- The economic crash of 2008 killed the illusion of neo-liberal, “free market” capitalism. The State had to bail out capitalism into a perverse socialism for high finance. I like to call this “zombie capitalism” — capitalism in the US is essentially undead, suspended between this world and The Great Beyond by the arcane and bizarre efforts of 0% interest lending (to banks, not to you and I) and stimulus money. Another way to put it: “necro-liberalism”.
- Even as Goldman Sachs et. al. made profits from the system they crashed, auto workers were remorselessly gutted. Now municipal worker and teacher unions are in the crosshairs, as we see in New York State and California. This is the current fight: keep the state government from cannibalizing our services and labor gains to make up for federal spending cuts. You see, the stimulus package was just an advance on money that usually goes to the states. Which is to say there was no actual extra money spent.
- Neo-liberalism has undermined our capacity as individuals to organize: since the 70’s we spend more time at jobs for less pay, our commons (public spaces where we can rally, libraries where we can meet…) have shrunk, we are saddled with more debt, we spend more time alone. More than one speaker brought up time management assistance for the movement.
- Don’t kid yourselves: the Tea Party movement is a force for white nationalism. At least, that’s what is backing them. A few people called them “the Klan without robes”. Most rank-and-file Tea Partyers are hurting economically, but (as Bill Fletcher Jr. asserts) they have bought into a right-wing myth of America that has been “stolen” from them rather than accept the game was always rigged for the super-rich. We must vigorously oppose right-wing populism while exercising empathy and outreach toward the individuals in that movement.
- And we can expect more of this. Richard Wolff’s main point for the weekend was that 1 in 6 Americans are unemployed, which comes out to about one in every family. Americans believe in their bone marrow that each generation is supposed to be better off, that we are entitled to a middle class lifestyle. 90% of America believes they are in the middle class. When that illusion becomes impossible to maintain they will go “Joe Stack” on whichever scapegoat is most convenient.
- There is a Left, but recognizing it as such is damn difficult. There are “Lefts” — single issue coalitions compromised by tunnel vision and NGO-ism, anaemic third parties working in isolation of each other, and radical collectives bereft of strategy. Our branding has evolved but our ability to organize people has atrophied. Sam Gindin says: Everything we do must work toward building our organizational capacity. We have to build memberships that are meaningful in size and commitment, and we must connect these different “Lefts” into a coherent, if not unified, movement that people can point at and say “I want to join *that*.”
- The Iraq war haunts us. On the one hand, it took seven years of horror before a popular movement rose against Vietnam. In 2003 there was a mass mobilization before troops even invaded Iraq. On the other, that Vietnam mobilization led to withdrawal whereas, seven years later regarding Iraq, the anti-war movement is invisible and there is no end in sight.

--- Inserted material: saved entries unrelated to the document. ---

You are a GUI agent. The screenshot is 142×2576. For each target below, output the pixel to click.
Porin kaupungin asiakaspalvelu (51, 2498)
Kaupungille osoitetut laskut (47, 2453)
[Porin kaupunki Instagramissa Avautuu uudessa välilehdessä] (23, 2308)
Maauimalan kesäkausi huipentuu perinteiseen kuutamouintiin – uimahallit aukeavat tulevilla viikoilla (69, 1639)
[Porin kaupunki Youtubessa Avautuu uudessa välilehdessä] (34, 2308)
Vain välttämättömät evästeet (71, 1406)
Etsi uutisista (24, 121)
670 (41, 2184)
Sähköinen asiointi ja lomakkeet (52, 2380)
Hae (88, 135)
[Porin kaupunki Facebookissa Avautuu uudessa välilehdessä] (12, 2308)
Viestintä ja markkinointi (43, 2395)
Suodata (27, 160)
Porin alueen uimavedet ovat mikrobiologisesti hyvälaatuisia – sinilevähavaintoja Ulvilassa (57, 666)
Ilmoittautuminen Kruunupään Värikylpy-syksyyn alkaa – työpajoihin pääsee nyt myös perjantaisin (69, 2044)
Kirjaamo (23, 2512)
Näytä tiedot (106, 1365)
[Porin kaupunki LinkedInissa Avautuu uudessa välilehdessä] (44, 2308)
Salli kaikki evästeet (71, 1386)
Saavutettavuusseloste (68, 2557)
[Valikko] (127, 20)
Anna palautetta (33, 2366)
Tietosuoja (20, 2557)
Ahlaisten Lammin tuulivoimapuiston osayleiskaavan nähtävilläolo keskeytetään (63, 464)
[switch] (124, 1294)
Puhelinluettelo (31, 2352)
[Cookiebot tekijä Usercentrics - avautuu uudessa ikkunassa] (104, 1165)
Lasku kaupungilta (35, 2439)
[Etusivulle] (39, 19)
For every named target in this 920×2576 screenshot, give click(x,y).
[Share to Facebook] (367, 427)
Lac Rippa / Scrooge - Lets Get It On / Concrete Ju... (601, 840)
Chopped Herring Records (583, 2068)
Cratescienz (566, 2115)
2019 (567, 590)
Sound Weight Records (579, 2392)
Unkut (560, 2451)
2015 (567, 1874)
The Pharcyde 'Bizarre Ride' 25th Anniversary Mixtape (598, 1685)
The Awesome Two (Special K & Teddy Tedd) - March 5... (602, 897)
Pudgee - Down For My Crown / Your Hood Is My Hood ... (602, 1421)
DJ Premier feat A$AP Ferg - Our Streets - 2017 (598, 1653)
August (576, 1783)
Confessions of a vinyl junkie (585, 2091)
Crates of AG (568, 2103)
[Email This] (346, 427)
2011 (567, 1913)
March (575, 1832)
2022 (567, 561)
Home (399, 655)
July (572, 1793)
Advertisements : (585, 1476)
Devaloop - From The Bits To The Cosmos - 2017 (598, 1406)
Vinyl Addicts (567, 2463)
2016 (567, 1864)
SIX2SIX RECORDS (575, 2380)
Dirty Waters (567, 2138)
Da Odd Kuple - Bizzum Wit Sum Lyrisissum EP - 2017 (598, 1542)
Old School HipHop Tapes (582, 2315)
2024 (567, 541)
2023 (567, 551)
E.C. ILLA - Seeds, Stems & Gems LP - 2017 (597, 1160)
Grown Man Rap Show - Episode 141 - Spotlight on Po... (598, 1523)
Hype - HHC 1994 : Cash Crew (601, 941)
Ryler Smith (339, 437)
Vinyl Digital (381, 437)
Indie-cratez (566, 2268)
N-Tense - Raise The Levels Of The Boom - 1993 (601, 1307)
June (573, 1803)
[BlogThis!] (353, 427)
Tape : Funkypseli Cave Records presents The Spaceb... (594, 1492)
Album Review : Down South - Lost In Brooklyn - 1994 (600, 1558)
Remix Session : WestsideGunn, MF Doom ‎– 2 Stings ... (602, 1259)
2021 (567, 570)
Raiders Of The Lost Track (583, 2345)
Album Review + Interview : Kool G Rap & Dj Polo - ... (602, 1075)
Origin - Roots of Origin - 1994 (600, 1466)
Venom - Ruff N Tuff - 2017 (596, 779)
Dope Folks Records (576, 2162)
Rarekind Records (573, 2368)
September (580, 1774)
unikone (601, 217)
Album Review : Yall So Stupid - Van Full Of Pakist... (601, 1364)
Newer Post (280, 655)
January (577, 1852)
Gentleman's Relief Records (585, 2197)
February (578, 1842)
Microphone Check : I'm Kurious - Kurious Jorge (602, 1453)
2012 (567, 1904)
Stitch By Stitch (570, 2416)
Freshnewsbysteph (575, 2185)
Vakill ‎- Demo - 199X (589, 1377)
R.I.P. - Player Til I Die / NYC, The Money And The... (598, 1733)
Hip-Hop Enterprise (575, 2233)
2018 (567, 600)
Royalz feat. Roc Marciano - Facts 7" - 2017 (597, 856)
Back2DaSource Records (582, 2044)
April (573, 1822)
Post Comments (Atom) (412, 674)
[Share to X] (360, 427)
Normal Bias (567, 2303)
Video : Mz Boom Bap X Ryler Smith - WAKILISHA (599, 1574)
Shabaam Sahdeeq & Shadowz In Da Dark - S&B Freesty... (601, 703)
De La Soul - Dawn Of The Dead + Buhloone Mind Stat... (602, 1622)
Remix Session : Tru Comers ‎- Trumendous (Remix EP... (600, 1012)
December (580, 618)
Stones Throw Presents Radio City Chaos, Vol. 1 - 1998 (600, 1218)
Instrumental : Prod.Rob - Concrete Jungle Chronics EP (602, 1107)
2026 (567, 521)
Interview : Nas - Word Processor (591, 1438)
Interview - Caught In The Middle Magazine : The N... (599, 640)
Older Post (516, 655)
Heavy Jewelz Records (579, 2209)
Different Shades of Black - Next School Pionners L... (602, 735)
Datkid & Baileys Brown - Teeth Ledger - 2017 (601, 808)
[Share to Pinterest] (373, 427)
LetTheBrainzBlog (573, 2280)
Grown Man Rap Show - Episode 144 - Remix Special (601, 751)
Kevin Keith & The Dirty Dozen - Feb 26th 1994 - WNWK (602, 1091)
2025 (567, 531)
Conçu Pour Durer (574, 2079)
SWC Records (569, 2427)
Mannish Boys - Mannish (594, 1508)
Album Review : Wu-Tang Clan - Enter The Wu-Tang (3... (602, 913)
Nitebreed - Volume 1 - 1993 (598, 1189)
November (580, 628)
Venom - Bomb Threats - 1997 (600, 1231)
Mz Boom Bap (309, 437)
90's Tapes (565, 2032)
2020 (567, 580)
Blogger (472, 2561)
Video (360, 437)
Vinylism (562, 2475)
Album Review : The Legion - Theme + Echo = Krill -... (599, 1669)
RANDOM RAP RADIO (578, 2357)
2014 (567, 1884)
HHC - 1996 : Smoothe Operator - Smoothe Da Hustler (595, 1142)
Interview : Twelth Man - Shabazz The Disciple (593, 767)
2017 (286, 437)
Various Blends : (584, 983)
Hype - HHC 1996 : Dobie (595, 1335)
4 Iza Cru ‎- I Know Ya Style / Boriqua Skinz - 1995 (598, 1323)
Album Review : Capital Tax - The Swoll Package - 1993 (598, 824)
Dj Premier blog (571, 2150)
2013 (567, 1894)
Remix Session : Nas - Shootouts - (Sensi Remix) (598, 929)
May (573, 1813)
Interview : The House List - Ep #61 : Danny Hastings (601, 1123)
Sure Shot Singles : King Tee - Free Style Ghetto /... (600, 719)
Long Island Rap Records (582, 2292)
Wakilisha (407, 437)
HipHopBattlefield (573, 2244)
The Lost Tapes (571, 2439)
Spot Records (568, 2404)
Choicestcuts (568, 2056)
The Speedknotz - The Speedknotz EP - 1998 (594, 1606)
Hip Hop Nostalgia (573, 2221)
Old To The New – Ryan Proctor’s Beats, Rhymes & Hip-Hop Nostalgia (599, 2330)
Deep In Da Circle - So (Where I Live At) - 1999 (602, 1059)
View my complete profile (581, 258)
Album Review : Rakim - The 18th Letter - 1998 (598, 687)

My analysis: the difference with Vietnam was the draft. White suburban guys were being sent to hell and America did not abide. And saying that a majority of Americans in 2010 oppose the Iraq war is like saying a hung-over alcoholic opposes whisky. Still, we must figure out a way to force a withdrawal from Iraq.
- The most visible wedge at the forum was between people who see the healthcare bill as a small step toward something better and people who see it as a massive giveaway to for-profit insurance companies now more deeply entrenched in the system. In either case, massive activism and long-game strategy are required to get to single-payer.